SERIE DI ESERCIZI -
1) Secondo il testo di studio, da quale nervo derivano le fibre nervose della parete anale e del pavimento pelvico?
2) Riporti parola per parola tutto il passo del testo di studio che va da "Un’adeguata preparazione anale, comprensiva" fino a "terapie per limitarlo." compreso.

TESTO DI STUDIO -
....

Un’adeguata preparazione anale, comprensiva di pulizia, rilassamento tattile e psichico e utilizzo di lubrificanti per questa zona priva di idratazione naturale  – a differenza della vagina e della vulva –  ma anche una penetrazione controllata e rispettosa riducono l’esperienza dolorosa, permettendo alla persona di provare la sensazione di piacere anale. Lo stato psicologico della persona (in particolare l’ansia prestazionale) incide notevolmente sulla percezione dolorifica che può avere della penetrazione, come anche la presenza di patologie ano-rettali pregresse, come emorroidi e ragadi. In quei casi in cui il dolore persiste, nonostante le comuni accortezze, è sempre importante fermarsi e rivolgersi a unə professionista. Non è normale provare dolore, in nessuna condizione ed è diritto della persona poter accedere a terapie per limitarlo.

#5 «Il piacere anale è dovuto alla stimolazione della prostata!»

La sensazione di piacere e il raggiungimento dell’orgasmo nel sesso anale non dipendono solo dalla stimolazione prostatica, come dimostrano le testimonianze di persone prive di prostata per costituzione anatomica o per interventi chirurgici.Il piacere anale è infatti determinato da una serie di stimolazioni dirette o indirette di zone anatomiche fortemente innervate, tra cui rientrano la prostata, il clitoride e la zona clitorido-uretro-vaginale (CUV) e le fibre nervose della parete anale e del pavimento pelvico, derivate dal nervo pudendo.

#6 «Il sesso anale è sporco ed è richiesta una pulizia intensa!»

L’ano costituisce la parte terminale del canale digerente e tra le sue funzioni ha l’eliminazione dei prodotti di scarto ingeriti attraverso la defecazione. Ciò potrebbe rendere possibile che l’oggetto della penetrazione (pene, toys, mano) possa sporcarsi con residui fecali durante il sesso anale e ciò può generare estremo imbarazzo nellə partner ano-insertivə – impropriamente dettə “passivə” – fino a inibire il desiderio di riprovare questa pratica. Una corretta preparazione anale con lavaggi anali, massaggio ano-perianale pre-penetrativo e una dieta ricca di fibre e povera di grassi può abbattere notevolmente questo rischio, ma non lo azzera del tutto. È quindi importante fare i conti con la possibilità di sporcare lə partner e che ciò è assolutamente normale e umano e non deve portarci a utilizzare pratiche di pulizia intensa che possono anche essere controproducenti o dannose per la salute rettale. L’importante è avere rispetto per se stessз, per il proprio corpo e per lə partner, facendo ricorso a un’igiene intima non eccessiva.

#7 «Il sesso anale fa venire emorroidi e ragadi!»

....

DATI GREZZI -

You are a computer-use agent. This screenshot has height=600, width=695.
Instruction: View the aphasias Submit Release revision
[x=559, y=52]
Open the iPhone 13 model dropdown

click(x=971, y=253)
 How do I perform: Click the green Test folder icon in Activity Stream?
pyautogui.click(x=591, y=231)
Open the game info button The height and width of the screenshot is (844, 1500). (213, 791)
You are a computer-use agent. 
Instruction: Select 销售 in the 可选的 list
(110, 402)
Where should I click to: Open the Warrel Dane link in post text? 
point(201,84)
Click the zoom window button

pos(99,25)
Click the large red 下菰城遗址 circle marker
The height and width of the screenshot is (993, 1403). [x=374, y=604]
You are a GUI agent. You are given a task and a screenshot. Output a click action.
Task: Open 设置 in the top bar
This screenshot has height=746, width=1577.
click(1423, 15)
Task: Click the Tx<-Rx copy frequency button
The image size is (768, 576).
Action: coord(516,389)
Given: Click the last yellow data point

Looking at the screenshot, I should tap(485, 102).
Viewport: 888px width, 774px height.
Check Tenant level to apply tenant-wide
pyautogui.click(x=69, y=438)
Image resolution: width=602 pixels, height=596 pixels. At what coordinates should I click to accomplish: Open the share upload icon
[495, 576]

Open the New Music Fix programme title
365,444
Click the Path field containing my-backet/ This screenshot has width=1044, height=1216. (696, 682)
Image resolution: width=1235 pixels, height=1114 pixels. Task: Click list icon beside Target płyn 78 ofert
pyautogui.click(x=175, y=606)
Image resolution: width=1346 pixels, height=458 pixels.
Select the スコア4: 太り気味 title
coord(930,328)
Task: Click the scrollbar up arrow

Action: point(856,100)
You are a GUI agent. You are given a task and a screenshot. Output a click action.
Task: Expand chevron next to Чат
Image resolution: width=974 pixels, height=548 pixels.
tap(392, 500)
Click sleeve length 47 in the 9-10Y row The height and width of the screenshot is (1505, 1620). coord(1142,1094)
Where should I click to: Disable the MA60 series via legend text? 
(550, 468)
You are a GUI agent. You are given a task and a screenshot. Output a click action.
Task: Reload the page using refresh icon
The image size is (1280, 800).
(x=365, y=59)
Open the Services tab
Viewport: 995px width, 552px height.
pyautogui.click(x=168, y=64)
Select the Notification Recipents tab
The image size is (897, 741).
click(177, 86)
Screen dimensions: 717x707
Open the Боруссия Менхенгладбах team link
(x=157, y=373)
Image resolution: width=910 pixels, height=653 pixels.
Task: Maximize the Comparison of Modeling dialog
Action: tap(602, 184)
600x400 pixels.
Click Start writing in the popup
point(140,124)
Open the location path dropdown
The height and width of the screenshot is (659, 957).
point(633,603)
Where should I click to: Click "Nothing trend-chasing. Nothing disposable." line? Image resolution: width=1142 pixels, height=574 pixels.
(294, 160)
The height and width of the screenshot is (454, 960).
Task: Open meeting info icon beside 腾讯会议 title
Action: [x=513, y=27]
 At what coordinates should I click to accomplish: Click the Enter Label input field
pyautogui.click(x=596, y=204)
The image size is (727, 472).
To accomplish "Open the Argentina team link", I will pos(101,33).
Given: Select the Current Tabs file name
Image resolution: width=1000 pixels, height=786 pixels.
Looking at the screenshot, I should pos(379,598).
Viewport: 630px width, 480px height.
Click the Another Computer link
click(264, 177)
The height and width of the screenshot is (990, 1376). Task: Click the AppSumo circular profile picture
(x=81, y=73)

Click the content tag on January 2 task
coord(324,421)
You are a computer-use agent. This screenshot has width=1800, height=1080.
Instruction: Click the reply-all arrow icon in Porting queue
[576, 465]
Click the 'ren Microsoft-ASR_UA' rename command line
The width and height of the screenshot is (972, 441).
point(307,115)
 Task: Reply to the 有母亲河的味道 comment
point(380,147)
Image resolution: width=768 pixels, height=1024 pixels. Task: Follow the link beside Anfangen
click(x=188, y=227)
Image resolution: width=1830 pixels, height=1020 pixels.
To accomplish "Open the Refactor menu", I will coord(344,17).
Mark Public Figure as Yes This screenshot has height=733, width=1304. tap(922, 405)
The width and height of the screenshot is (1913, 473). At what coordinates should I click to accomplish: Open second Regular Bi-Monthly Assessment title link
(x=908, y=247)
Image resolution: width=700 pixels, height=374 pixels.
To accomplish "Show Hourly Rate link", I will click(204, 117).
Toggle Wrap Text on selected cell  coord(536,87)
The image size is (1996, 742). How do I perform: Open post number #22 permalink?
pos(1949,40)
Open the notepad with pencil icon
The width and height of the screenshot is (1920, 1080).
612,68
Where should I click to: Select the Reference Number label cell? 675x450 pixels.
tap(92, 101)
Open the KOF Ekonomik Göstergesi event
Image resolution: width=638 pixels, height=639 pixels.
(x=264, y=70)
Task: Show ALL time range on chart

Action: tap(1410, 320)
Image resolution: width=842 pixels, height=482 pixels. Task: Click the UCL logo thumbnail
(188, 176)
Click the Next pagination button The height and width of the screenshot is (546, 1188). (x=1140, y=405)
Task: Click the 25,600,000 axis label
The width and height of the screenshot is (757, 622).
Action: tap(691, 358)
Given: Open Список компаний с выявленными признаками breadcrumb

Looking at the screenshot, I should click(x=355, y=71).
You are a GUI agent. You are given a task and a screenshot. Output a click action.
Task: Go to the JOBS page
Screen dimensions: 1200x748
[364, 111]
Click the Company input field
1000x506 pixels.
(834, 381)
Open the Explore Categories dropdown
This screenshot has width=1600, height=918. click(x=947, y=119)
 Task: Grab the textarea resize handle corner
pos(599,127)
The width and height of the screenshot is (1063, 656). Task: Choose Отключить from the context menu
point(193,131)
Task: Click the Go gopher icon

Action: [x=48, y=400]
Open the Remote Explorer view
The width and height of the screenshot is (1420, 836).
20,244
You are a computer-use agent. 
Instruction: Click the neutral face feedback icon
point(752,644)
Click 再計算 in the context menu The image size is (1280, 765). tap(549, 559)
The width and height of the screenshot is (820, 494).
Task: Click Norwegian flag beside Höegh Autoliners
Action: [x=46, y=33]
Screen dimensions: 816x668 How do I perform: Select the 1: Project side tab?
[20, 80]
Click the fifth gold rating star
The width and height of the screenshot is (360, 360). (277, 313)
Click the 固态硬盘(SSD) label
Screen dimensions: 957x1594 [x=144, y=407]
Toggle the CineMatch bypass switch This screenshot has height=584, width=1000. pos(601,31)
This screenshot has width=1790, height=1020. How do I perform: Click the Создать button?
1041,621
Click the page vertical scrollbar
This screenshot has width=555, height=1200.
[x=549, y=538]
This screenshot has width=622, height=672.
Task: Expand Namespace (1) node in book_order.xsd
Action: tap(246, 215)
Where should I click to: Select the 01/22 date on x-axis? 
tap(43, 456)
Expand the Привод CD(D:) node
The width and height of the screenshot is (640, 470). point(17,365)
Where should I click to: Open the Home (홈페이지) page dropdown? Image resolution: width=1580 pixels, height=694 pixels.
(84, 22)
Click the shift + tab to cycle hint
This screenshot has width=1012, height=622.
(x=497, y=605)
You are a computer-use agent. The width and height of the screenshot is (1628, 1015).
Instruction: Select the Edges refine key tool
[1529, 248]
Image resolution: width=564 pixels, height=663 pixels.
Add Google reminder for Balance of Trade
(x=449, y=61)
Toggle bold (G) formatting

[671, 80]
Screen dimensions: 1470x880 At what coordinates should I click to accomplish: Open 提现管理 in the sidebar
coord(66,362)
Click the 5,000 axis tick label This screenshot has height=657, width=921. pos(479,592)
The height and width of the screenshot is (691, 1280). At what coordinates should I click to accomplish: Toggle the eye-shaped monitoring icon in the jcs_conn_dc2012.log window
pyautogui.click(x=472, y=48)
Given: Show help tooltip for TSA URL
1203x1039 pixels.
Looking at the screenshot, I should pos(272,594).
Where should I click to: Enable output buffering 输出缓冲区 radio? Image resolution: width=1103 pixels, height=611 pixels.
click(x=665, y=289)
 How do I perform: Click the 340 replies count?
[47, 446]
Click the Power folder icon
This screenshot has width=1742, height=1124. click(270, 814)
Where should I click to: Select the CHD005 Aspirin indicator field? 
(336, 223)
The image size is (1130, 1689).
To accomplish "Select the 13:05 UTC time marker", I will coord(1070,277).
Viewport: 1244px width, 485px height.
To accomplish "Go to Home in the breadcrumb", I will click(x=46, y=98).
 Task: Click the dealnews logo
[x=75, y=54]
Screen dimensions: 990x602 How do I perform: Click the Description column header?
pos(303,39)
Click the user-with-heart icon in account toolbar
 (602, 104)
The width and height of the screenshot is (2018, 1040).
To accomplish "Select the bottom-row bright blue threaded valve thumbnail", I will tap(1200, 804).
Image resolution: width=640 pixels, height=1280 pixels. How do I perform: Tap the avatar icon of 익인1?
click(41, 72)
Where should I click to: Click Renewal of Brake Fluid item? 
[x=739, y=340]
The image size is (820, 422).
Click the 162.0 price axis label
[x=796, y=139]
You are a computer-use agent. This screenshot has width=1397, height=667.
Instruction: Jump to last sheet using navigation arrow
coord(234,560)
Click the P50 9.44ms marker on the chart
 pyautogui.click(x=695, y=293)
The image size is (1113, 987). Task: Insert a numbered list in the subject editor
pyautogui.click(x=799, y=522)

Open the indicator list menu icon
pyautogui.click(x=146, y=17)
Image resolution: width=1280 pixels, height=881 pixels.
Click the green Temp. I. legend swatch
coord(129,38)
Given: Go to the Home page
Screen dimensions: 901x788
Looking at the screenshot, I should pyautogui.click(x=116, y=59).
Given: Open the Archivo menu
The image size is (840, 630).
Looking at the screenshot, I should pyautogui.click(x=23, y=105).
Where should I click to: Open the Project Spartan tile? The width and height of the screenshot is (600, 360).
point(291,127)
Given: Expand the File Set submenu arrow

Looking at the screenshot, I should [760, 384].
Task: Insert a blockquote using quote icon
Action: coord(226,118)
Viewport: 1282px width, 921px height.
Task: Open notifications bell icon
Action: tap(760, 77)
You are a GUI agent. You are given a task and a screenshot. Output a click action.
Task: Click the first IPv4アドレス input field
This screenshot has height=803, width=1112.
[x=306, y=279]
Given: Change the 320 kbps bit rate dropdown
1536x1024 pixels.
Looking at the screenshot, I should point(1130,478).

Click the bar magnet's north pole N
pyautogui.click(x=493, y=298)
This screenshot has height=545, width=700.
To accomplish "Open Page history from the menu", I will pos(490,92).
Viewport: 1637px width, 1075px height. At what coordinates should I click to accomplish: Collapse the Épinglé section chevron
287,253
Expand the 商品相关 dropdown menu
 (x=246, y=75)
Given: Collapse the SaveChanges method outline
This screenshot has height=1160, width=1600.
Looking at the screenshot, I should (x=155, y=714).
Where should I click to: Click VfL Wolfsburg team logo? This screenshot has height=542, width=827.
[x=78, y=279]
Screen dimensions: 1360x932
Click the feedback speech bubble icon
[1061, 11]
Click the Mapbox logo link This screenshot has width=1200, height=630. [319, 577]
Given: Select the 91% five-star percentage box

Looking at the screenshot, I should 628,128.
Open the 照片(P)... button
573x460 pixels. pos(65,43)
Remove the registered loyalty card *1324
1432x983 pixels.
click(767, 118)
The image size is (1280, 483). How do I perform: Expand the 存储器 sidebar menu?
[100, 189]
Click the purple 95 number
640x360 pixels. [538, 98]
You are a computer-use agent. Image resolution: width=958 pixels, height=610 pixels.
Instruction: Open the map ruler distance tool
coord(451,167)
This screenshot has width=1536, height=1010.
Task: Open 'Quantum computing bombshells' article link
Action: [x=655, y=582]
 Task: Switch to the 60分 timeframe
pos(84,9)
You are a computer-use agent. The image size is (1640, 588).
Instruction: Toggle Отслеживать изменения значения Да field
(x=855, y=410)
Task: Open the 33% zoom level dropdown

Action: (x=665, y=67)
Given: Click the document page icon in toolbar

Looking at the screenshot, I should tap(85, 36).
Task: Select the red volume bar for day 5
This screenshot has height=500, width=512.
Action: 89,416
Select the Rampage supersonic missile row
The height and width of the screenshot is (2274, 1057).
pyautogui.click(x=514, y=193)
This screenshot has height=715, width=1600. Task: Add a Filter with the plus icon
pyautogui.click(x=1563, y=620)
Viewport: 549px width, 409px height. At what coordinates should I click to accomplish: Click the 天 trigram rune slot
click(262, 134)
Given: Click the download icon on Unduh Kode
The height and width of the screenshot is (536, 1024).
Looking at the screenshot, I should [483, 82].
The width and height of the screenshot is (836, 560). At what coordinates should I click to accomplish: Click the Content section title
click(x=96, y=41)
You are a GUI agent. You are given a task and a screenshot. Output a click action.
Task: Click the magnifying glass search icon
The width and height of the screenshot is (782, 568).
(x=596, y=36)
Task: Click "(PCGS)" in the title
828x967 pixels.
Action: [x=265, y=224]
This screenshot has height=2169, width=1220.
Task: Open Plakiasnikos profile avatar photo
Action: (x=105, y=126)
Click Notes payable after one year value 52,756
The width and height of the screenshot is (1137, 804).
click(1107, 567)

....

RISPOSTE PER ESERCIZIO -
1) Dal nervo pudendo.

2)
Un’adeguata preparazione anale, comprensiva di pulizia, rilassamento tattile e psichico e utilizzo di lubrificanti per questa zona priva di idratazione naturale  – a differenza della vagina e della vulva –  ma anche una penetrazione controllata e rispettosa riducono l’esperienza dolorosa, permettendo alla persona di provare la sensazione di piacere anale. Lo stato psicologico della persona (in particolare l’ansia prestazionale) incide notevolmente sulla percezione dolorifica che può avere della penetrazione, come anche la presenza di patologie ano-rettali pregresse, come emorroidi e ragadi. In quei casi in cui il dolore persiste, nonostante le comuni accortezze, è sempre importante fermarsi e rivolgersi a unə professionista. Non è normale provare dolore, in nessuna condizione ed è diritto della persona poter accedere a terapie per limitarlo.